In October 2016, the FASB issued ASU 2016-16, "Intra-Entity Transfers of Assets Other Than Inventory", which requires companies to recognize the income tax effects of intercompany sales or transfers of assets, other than inventory, in the income statement as income tax expense when the sale or transfer occurs.  The new guidance is effective for public companies for fiscal years beginning after December 15, 2017, and interim periods within those annual periods. The guidance requires companies to apply a modified retrospective approach with a cumulative catch-up adjustment to opening retained earnings in the period of adoption. In the period of adoption, companies will write off any income tax effects that had been deferred from past intercompany transactions involving non-inventory assets to opening retained earnings.  CoreCivic adopted the new standard in the first quarter of 2018 and wrote off approximately $2.6 million of prepaid taxes to accumulated deficit as a result of intercompany transactions between the REIT and one of its TRSs.

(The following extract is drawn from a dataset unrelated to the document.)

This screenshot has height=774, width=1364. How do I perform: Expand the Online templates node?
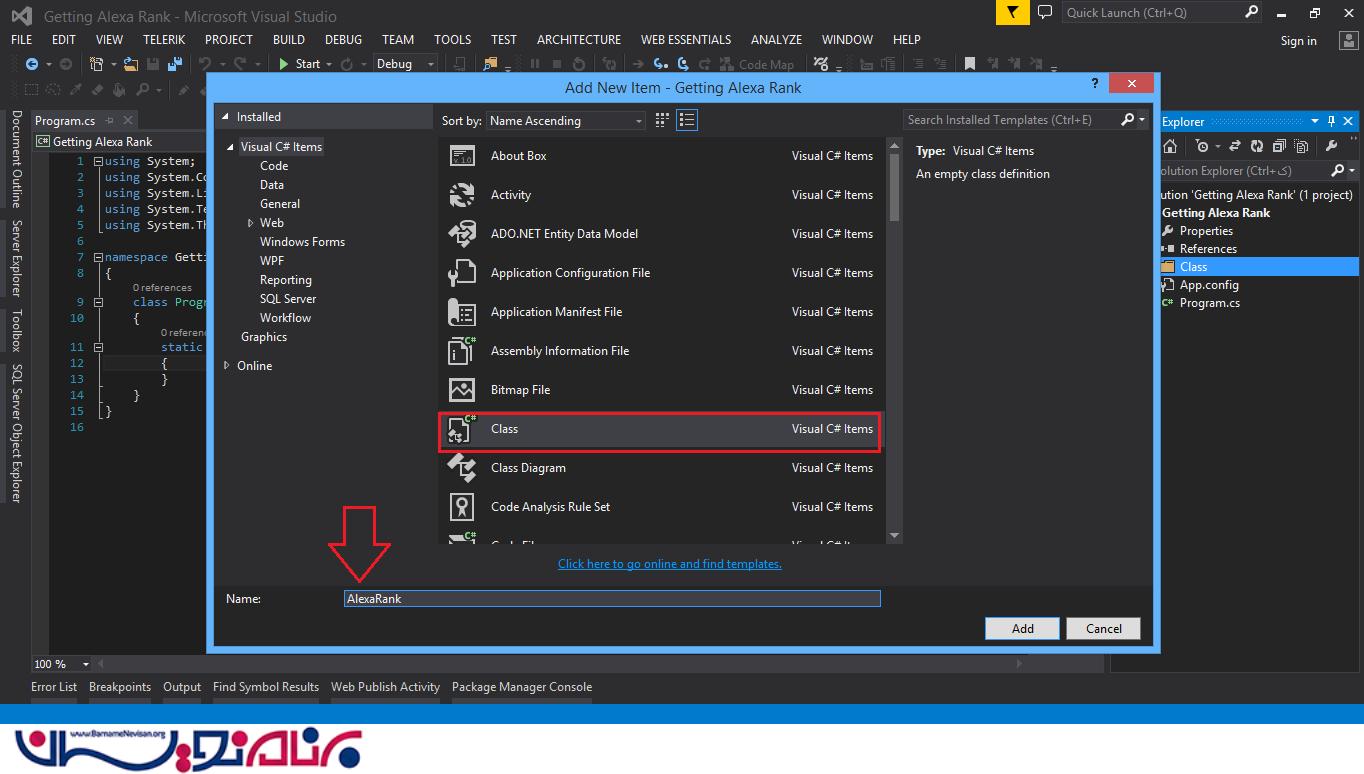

In November 2016, the FASB issued ASU 2016-18, "Statement of Cash Flows – Restricted Cash", which requires entities to show the changes in the total of cash, cash equivalents, restricted cash and restricted cash equivalents in the statement of cash flows.  For public reporting entities such as CoreCivic, the guidance is to be applied retrospectively and is effective for fiscal years beginning after December 15, 2017, and interim periods within those years.  CoreCivic adopted the new standard in the first quarter of 2018.  

Other recent accounting pronouncements issued by the FASB (including its Emerging Issues Task Force), the American Institute of Certified Public Accountants and the Securities and Exchange Commission ("SEC") did not, or are not expected to, have a material effect on the Company's results of operations or financial position.